始まりから辛い展開が続き本当にハッピーエンドになるの?と思われたと思います。
ハンナの世界は狭く、そして広い世界に目を向けた時、そこにはハンナを心配し愛してくれる人達が大勢いました。
手からこぼれ落ちたものは拾えないし戻す事もできません。それでもまた新たに手に乗せる事はできます。
ハンナは今度こそ縁を大事にしようと向き合い幸せになりました。
完結までお付き合い頂き本当にありがとうございます。今年もコツコツと作品を投稿していくので、またkokekokko様の目に止まる事を願っています。
遅くなりましたが、明けましておめでとうございます。
作品の完結おめでとうございます。
ハンナの伯父様家族、ガランの兄である王様達が皆良い人で、何も持っていなかった二人が沢山の人から愛され、家族を持ててハッピーエンド良かったです。
ノコノコ様
コメントありがとうございます。
始まりは辛い展開でしたが、ハンナにもガランにも心配してくれる人達が周りにはいました。不幸な生い立ちの二人が夫婦になり親になり家族になる、そんな幸せをお届けできればと。
完結までお付き合い頂き本当にありがとうございます。
あけましておめでとうございます。今年もコツコツと作品を投稿していくので、また違う作品もノコノコ様の目に止まる事を願っています。
あけましておめでとうございます!
ガラン殿×ハンナさんのお2人が幸せそうで何よりです!!
シャーナという天使までも😊
色々あった先に幸せな家族になれたのは良かったです。
ありがとうございます!!(*'▽'*)♪
えすく様
コメントありがとうございます。
ハンナだけでなくガランにも幸せになってほしい。そして二人の幸せな姿をお届けできました。
完結までお付き合い頂き本当にありがとうございます。
あけましておめでとうございます。今年も拙い文章ですがコツコツと作品を投稿していきます。またえすく様の目に止まる事を願っています。

■ ■ ■ ■

### 作業要件
上のページ抜粋の「ありがとうございます!!(*'▽'*)♪」から「たえすく様の目に止まる事を願っています。」までを、「えすく様」を「読者様」に変えて書き出してください。

■ ■ ■ ■

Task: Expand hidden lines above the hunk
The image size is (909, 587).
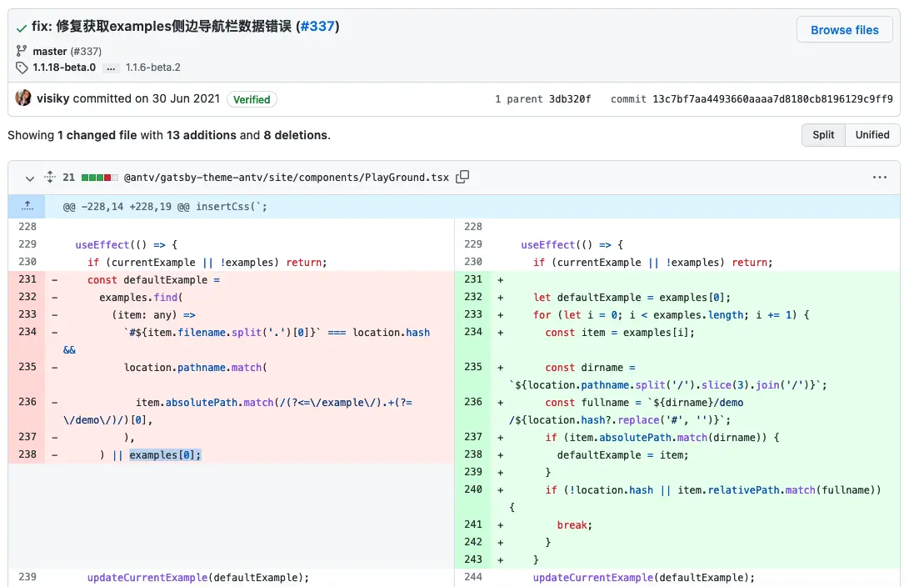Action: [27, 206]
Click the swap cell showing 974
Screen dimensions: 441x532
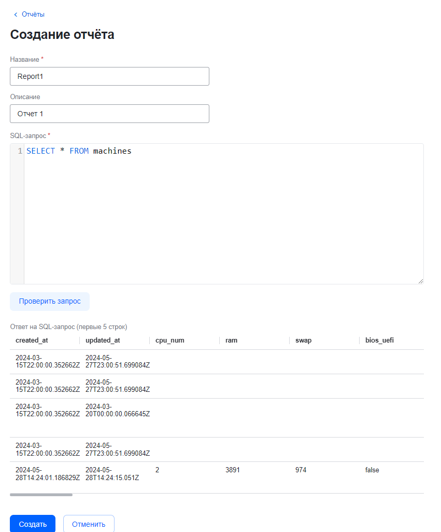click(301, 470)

■ ■ ■ ■

### 解答
ありがとうございます!!(*'▽'*)♪
読者様
コメントありがとうございます。
ハンナだけでなくガランにも幸せになってほしい。そして二人の幸せな姿をお届けできました。
完結までお付き合い頂き本当にありがとうございます。
あけましておめでとうございます。今年も拙い文章ですがコツコツと作品を投稿していきます。また読者様の目に止まる事を願っています。